Black Doh (imagen: perfil de la película en Facebook)
La cámara de Plataneo no
siempre viaja junto a la mirada del protagonista, pero al hacerlo siempre viaja
su poesía, las ganas de contar y cantar historias, para que la canción que cada
uno tiene familiarmente, sea escuchada. Las escenas de la familia extendida de
Black Doh filmadas en Guinea, donde el encuentro se produce a partir de cartas
y sonidos distantes traídos por unos personajes venidos del otro lado, le otorgan un meritorio giro al guión. Hubiese sido
un verdadero desatino un reencuentro hollywoodesco entre la madre y el hijo.
Una decisión casi obvia en cualquier guión apresurado, que juiciosamente se
logra evitar para no caer allí. El film tiene una sofisticada vigilancia
epistemológica: cada vez que la trama parece caer “ahí”, se evita y se sale, se
devuelve la imagen al mundo del canto, a la extraordinaria destreza que
aprenden y desarrollan los cuerpos en Guinea, al arte de una plasticidad potente
y liberadora, de una sabiduría y una ternura que creíamos ya difícil de evocar.
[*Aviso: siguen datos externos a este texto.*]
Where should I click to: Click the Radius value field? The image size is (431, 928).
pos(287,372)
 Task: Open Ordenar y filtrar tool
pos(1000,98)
En la actualidad, cuando todos
los debates parecen estar empantanados en la posibilidad más bien escéptica de
la representación subalterna, las canciones –la voz– de Black Doh y la mirada
inteligente de Plataneo son una bocanada de aire fresco que permite
reencontrarnos con una ética profundamente estética, un ojo que coloca a las
adormecedoras discusiones sobre la estereotipación en el lugar de donde nunca
deberían haber salido: la academia. ¡Viva el cine!